C'est sûr, vu de l'extérieur le sac encaissait bien. Il ne balançait pas énormément, mais c'était parce que mes coups étaient bien ciblé. Le choc était localisé. - « Je peux ? » - Je levais mon regard sur son visage une seconde mais pas le temps de lui dire oui, ou non, ou merde, qu'il s'installait. Sur ses appuies, tenant le sac pour l'éviter de se balader trop loin. Je ne lui disais pas de partir, je ne lui lançais même pas un regard désagréable. Seulement neutre, une forme d'acceptation de sa présence, parce que contrairement à lui, moi je savais qu'il faisait une connerie. Le premier coup était suffisant. Je n'avais même pas à augmenter ma force ou ma vitesse, même pas à changer de position. Je n'avais qu'à frapper comme les dizaines de coups que j'avais fais avant son arrivée. Je n'avais qu'à frapper pour que le choc se répercute contre lui à travers le sac et le repousse en arrière, directement le cul par terre. Et malheureusement pour moi, ou heureusement pour mon taux de sociabilisation certains diraient, j'avais souris. En terme d'entrée en matière on fait mieux, parait-il, mais moi et la conversation...

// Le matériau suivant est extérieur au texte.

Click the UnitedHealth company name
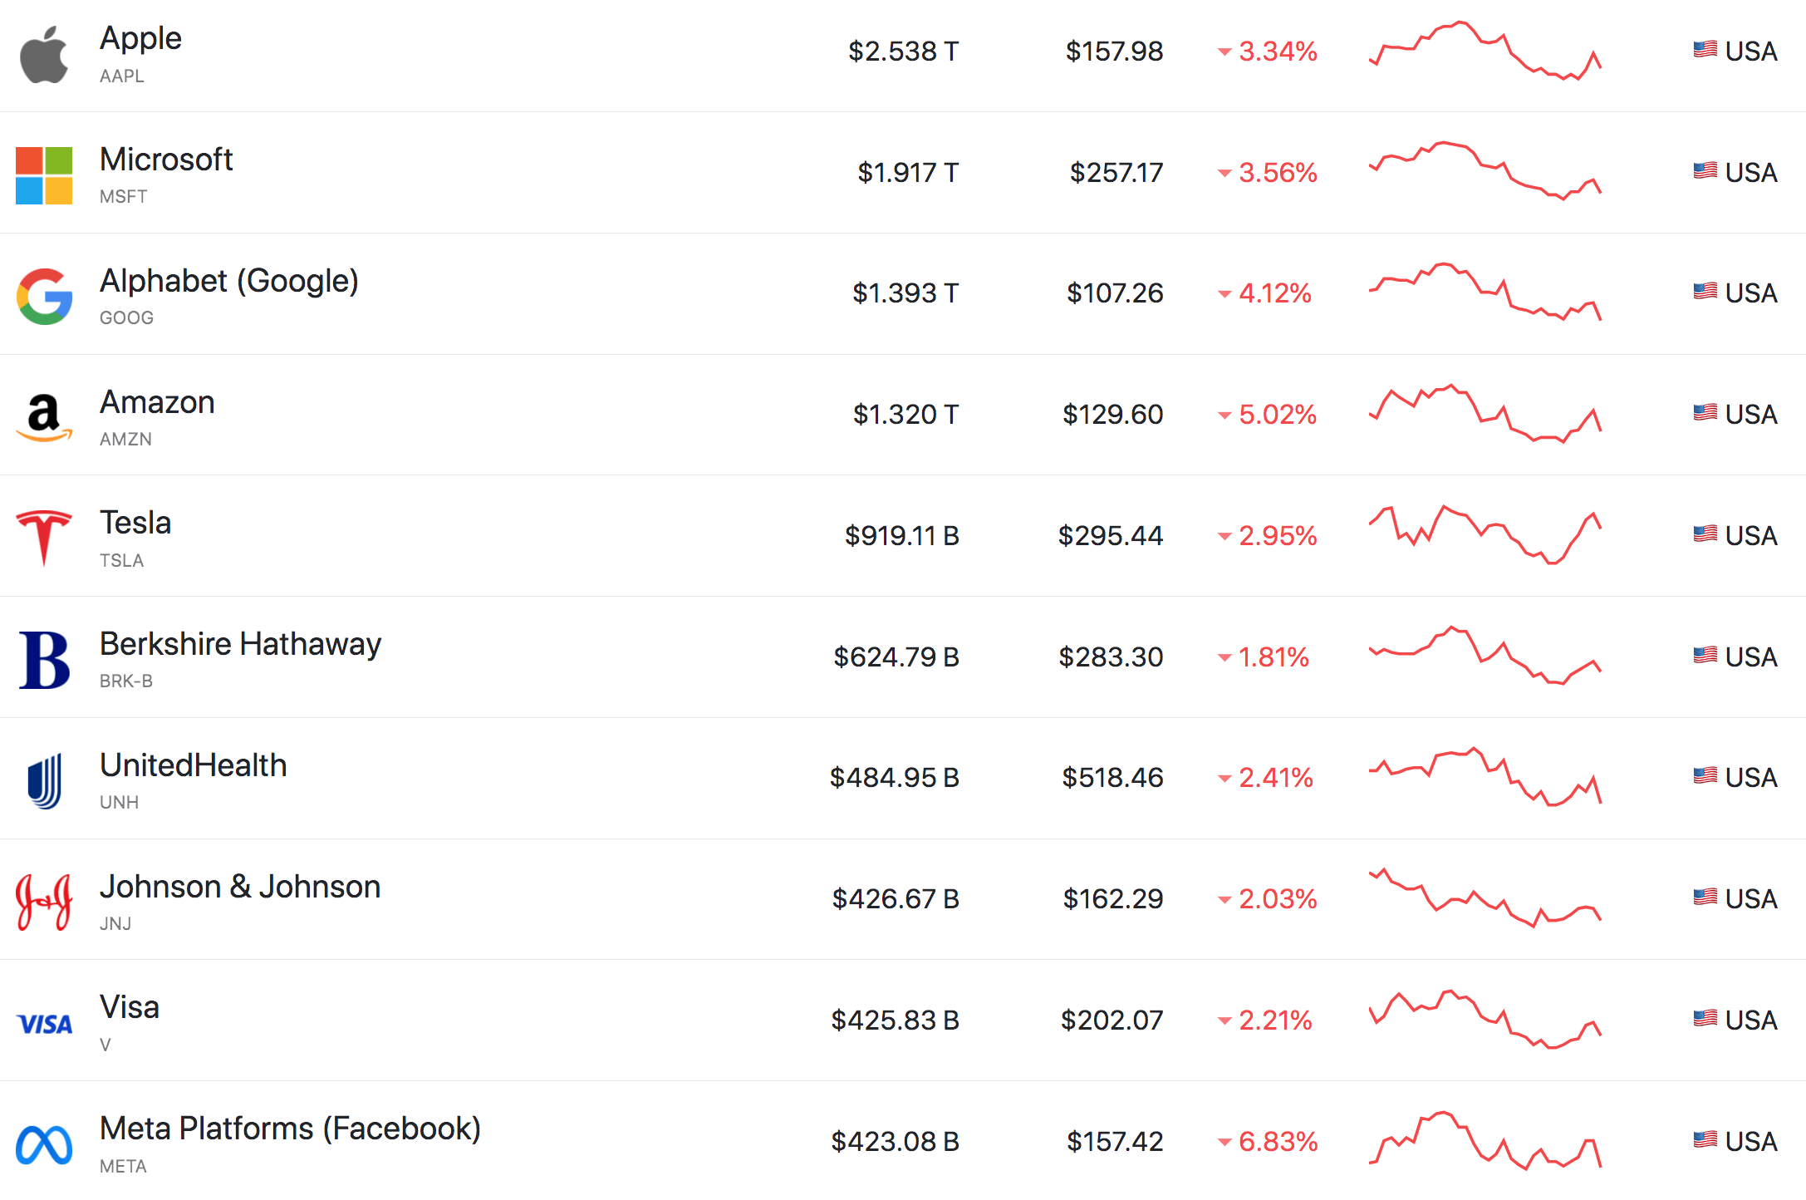Viewport: 1806px width, 1200px height. coord(194,765)
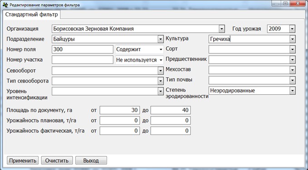This screenshot has width=308, height=170.
Task: Select the Стандартный фильтр tab
Action: pos(32,15)

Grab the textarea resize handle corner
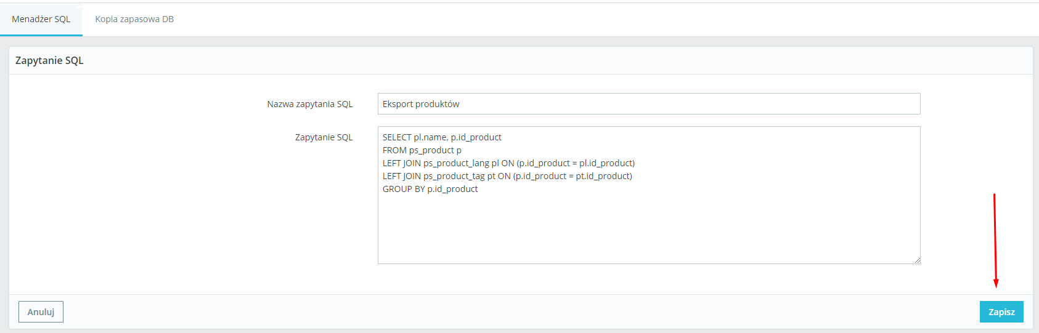917,260
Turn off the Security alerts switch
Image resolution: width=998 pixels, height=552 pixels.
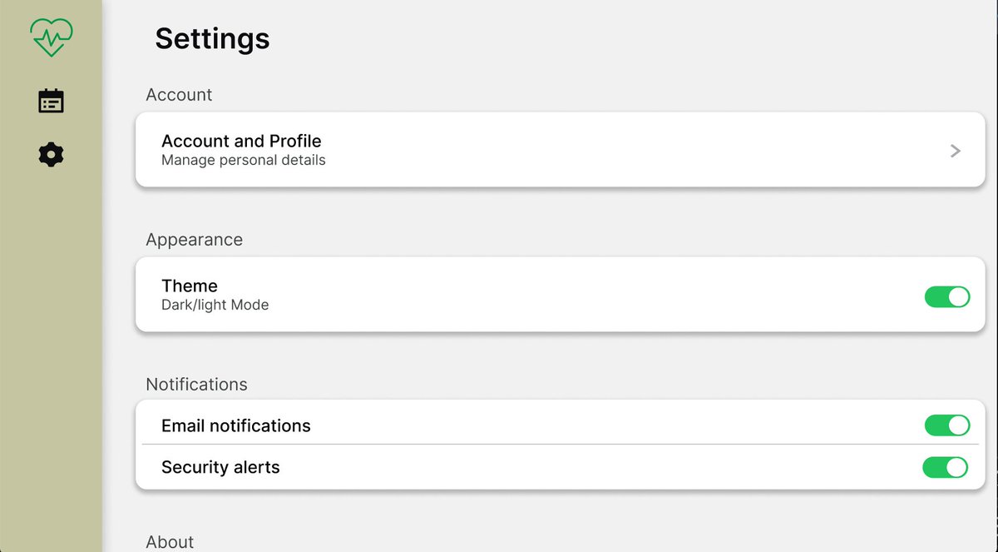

Je délaissais le sac un instant pour faire deux pas vers lui tout en retirant mes écouteurs et lui tendais la main. Que mes ancêtres m'en soit témoins, j'avais pitié du blondinet. - Voilà pourquoi je m’entraîne seul. - Sourire satisfait, je l'aidais à se relever. Est-ce que c'était vraiment méchant d'avoir su à l'avance comme ça allait se passer et de l'avoir fait quand même? Possible. Est-ce que j'en avais quelque chose à battre? Pas vraiment. - J'ai déjà défoncé quelques sacs, ça se remplace. Mais blesser d'autres gens c'est chiant, y'a trop de paperasse à faire après. - Et j'avais pas de larbins pour faire tout ça. Juste une flemme épuisante. Ce type avait la marque indélébile de mes mains sur son torse, est-ce que c'était pour ça qu'il venait me voir? Ou alors juste une prédisposition à vouloir bavarder avec ceux qui veulent pas? Mon nez expulsait une bouffée d'air chaud à l'odeur piquante. - Ok, tu pues le cramé. Qu'est-ce que t'as foutu sérieux?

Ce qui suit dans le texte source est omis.